*** RAW DATA ***
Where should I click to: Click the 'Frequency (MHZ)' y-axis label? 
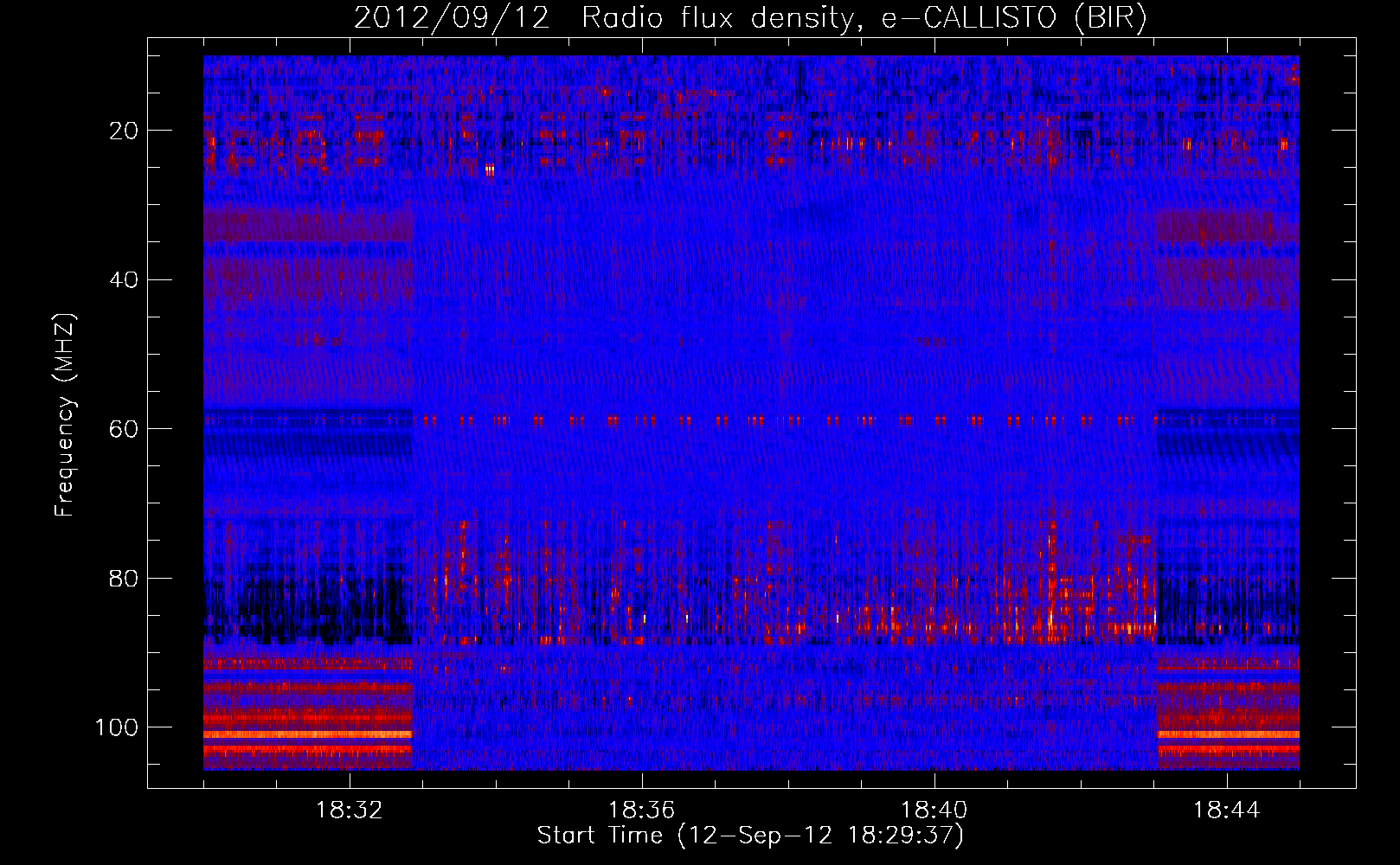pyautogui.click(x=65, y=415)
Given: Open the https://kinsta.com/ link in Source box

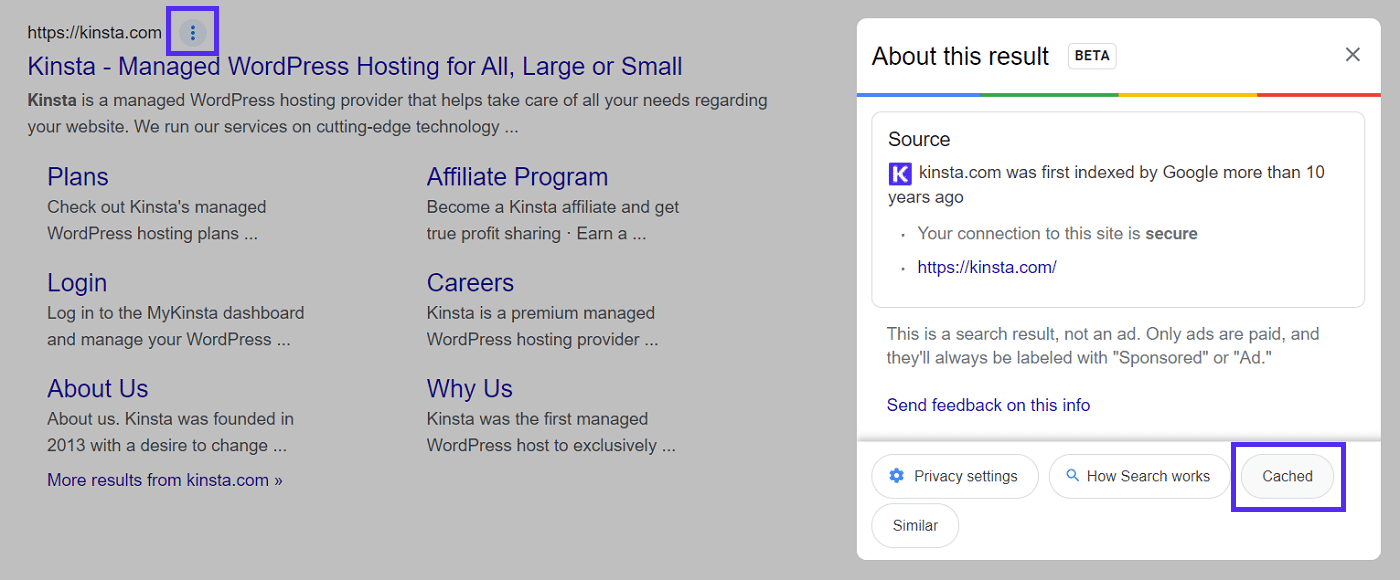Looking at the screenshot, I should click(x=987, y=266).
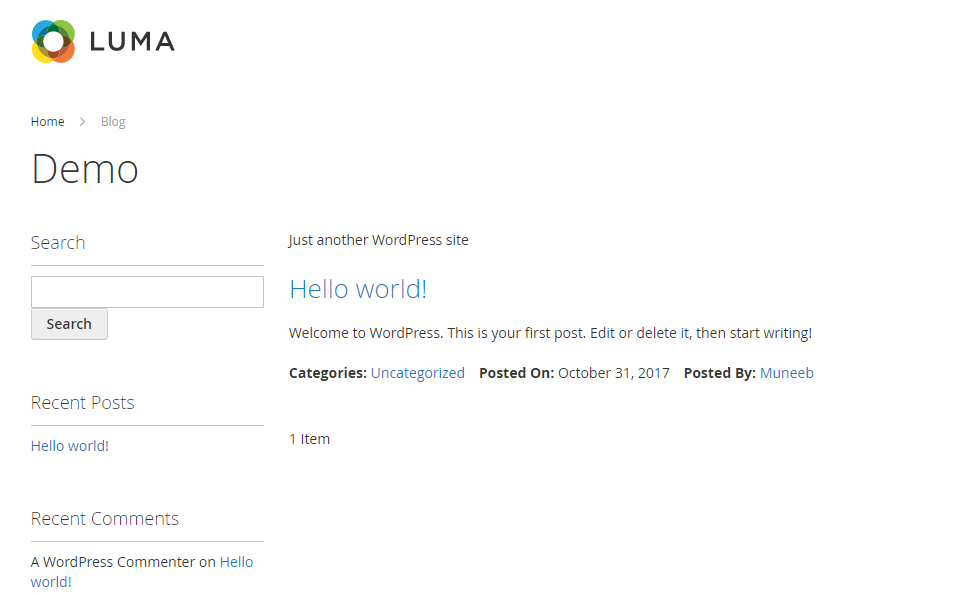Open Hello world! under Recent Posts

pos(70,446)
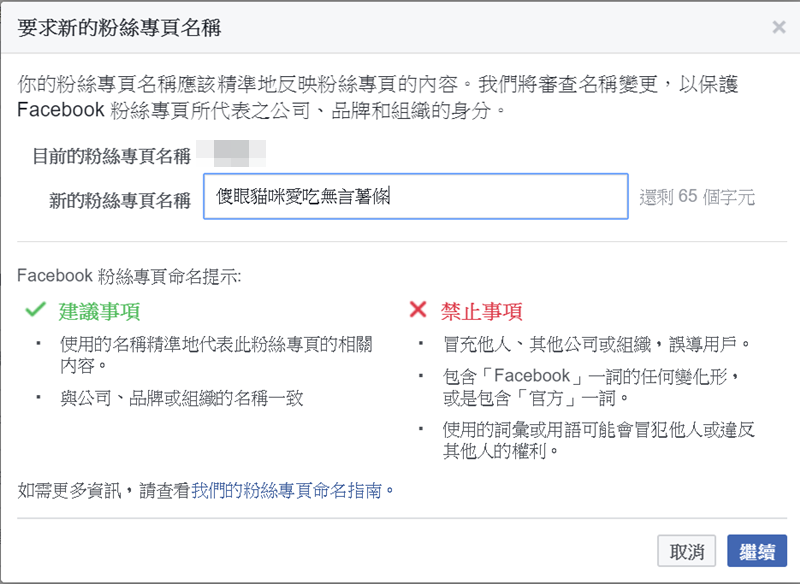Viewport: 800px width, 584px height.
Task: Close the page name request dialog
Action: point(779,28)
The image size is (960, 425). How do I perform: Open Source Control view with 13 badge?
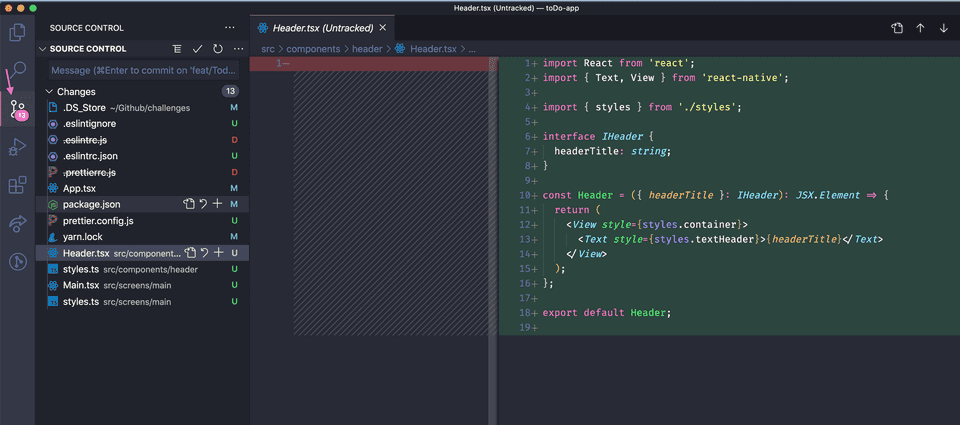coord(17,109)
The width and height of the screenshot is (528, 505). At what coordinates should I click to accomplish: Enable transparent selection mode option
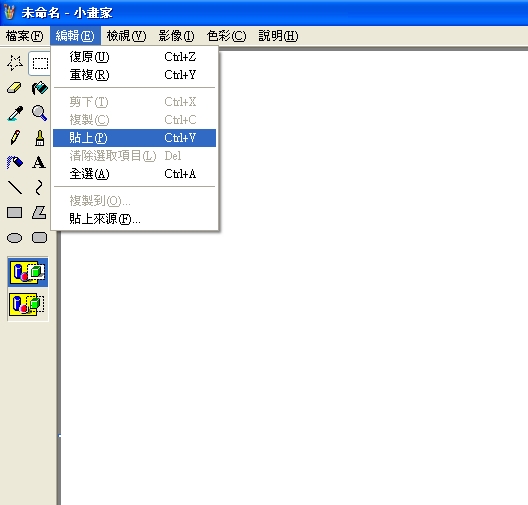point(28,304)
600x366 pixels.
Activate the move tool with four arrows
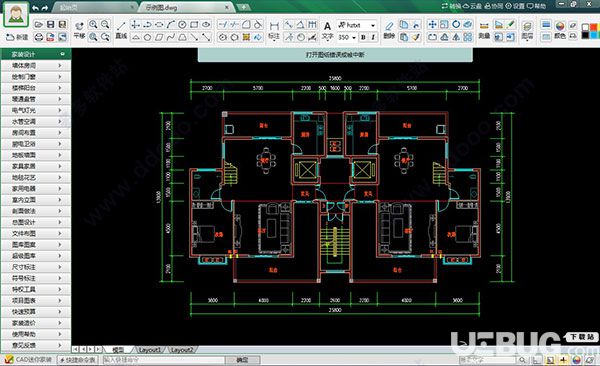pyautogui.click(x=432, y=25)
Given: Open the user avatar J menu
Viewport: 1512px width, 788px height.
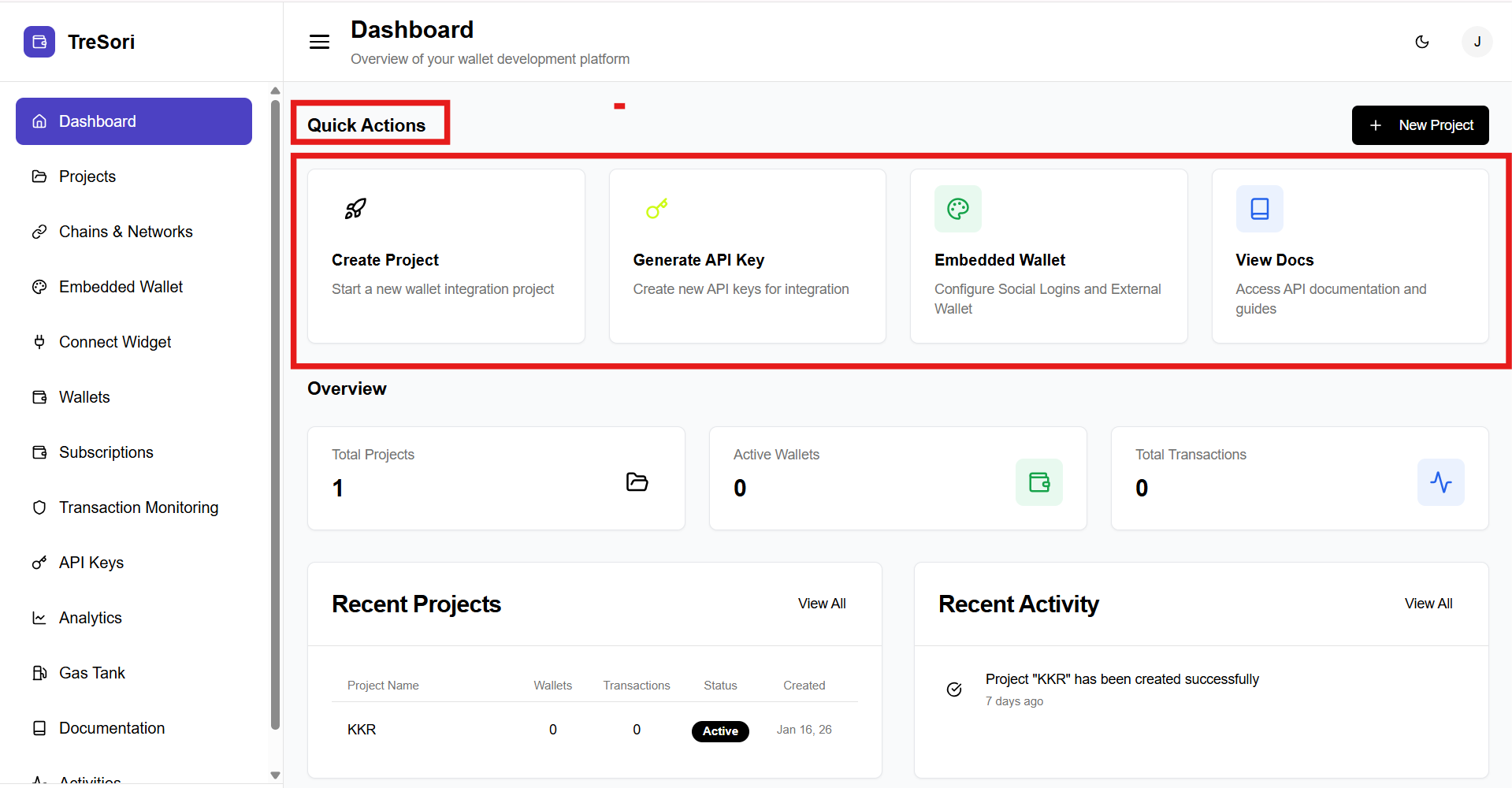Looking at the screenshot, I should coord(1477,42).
***
- [WHAT THE TASK ASKS]:
Please transcribe the whole listing above exactly, with the images left out.

- [COMPLETED TASK]:
Where should I click to: Click the 'Frequency (MHZ)' y-axis label? 
pyautogui.click(x=65, y=415)
Given: Open the https://kinsta.com/ link in Source box

Looking at the screenshot, I should click(x=987, y=266).
Open Hello world! under Recent Posts

pos(70,446)
Viewport: 800px width, 584px height.
Task: Close the page name request dialog
Action: point(779,28)
The image size is (960, 425). How do I perform: Open Source Control view with 13 badge?
coord(17,109)
The width and height of the screenshot is (528, 505). At what coordinates should I click to accomplish: Enable transparent selection mode option
point(28,304)
600x366 pixels.
Activate the move tool with four arrows
pyautogui.click(x=432, y=25)
Given: Open the user avatar J menu
Viewport: 1512px width, 788px height.
Looking at the screenshot, I should coord(1477,42).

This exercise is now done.